Forgetting Is Violent begins with a voice speaking in Japanese. Other voices join the speaker, forming an overlapping chorus. “To protect our family names,” at first reflective, grows more urgent and insistent, one narrative turning into a litany of laments. Shiroishi enters with a rapid-fire series of chromatic high notes, all texture and tension, highlighting the rising tide of distress. Shiroishi’s sax increases with the number of voices, his frantic lines replicating, doubling and piling on top of each other via loops and delay, a method that avoids the cookie-cutter neatness of overdubs. The voices continue, but in the background, as if over a distant loudspeaker. A menacing, monolithic rumble enters, courtesy of guitar from Aaron Turner, of heavy titans Sumac and Isis. The guitar expands, obliterating the voices, but the song, instead of growing more frantic, takes shape, with a gentle but stubborn sustained tone working its way out of the chaos.

This tone vaults us into the next track, a quiet, brooding meditation that moves in slow exhalations. Shiroishi changes his atonal hummingbird attack of the album’s first few minutes for a simple four-note melody that moves with a soothing regularity. Bolstered by guitar feedback and echoey tremolo from Turner and Gemma Thompson (Savages), “Mountains that take wing” has an immense tenderness that only increases as the guitars grow stickier and more commanding. There’s feral noise here, just as there is in “To protect our family names,” but now it’s controlled and tempered. By juxtaposing such slabs of heaviness with gestural slivers of grace, Shiroishi creates a complex narrative that feels simple, telling a powerful story in hints and implications that never overpower his eerily visceral music.
Vocals and dialogue suggest themes without spelling them out. A song titled “…what does anyone want but to feel a little more free?” opens with a sample of someone intoning, “The world equals wilderness equals darkness equals death.” Another voice, again sounding like a loudspeaker but closer this time, speaks of “unhappy sojourners in a world of woes and wants,” while Shiroishi plays a hesitant series of warped, flutelike notes. Hymnlike vocals from Faith Coloccia set up a spoken-word section from Shiroishi’s aunt, recalling her childhood experiences with racism. Meanwhile, the song “There is no moment in my life in which this is not happening” features an incantatory call to prayer or a funeral lament, accompanied by a spectral drone and what sounds like the rattling of old teeth in a dead jaw. Toward the end, a guttural, ghostly croak manifests, and what began as a sacred ceremony now seems like an eldritch rite.

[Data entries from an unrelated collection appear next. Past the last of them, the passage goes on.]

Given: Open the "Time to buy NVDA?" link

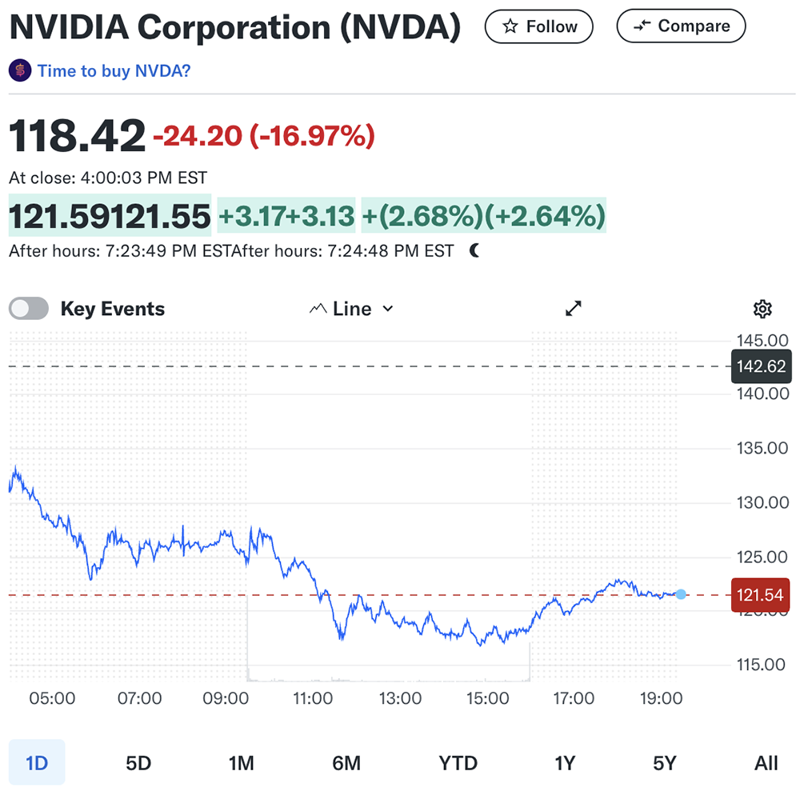Looking at the screenshot, I should tap(114, 70).
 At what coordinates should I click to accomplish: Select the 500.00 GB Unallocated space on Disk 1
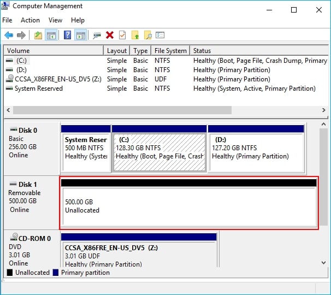tap(188, 206)
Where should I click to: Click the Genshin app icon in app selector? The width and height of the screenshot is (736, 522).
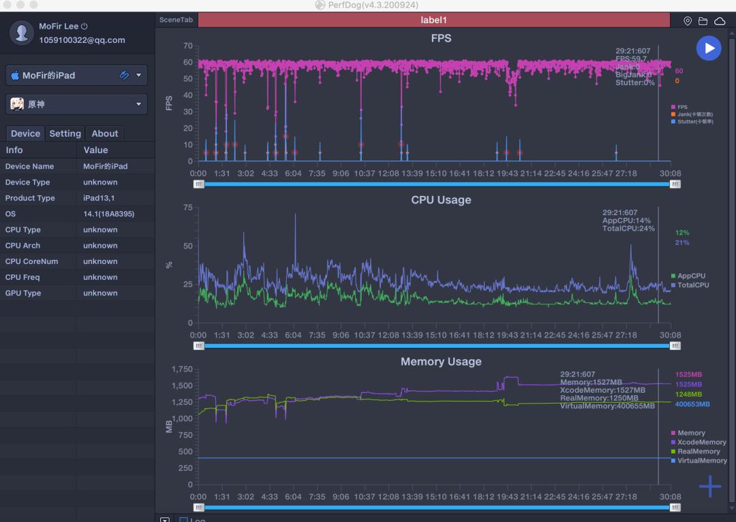(17, 104)
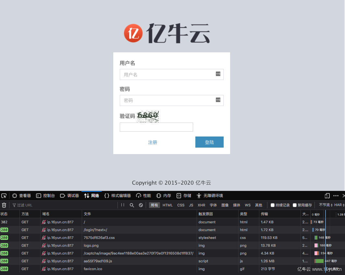Enable the 持续记录 checkbox
Screen dimensions: 345x275
(x=273, y=205)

Shiroishi dials it back during the album’s second half, with a suite of four tracks held together by the sound of surf, a steady drone, solemn foghorn notes, and keening vocals. These wispy moans should sound doleful or dreary, but instead they possess a mystical illumination, like wordless koans discharged into the deep. By the time some truly gnarly guitar feedback from Mat Ball (Big Brave) arrives in the final track, what began as a descent into the maelstrom has become a testament to tranquility. If forgetting is violent, Shiroishi’s aggressive act of remembering can bring its own brutal solace.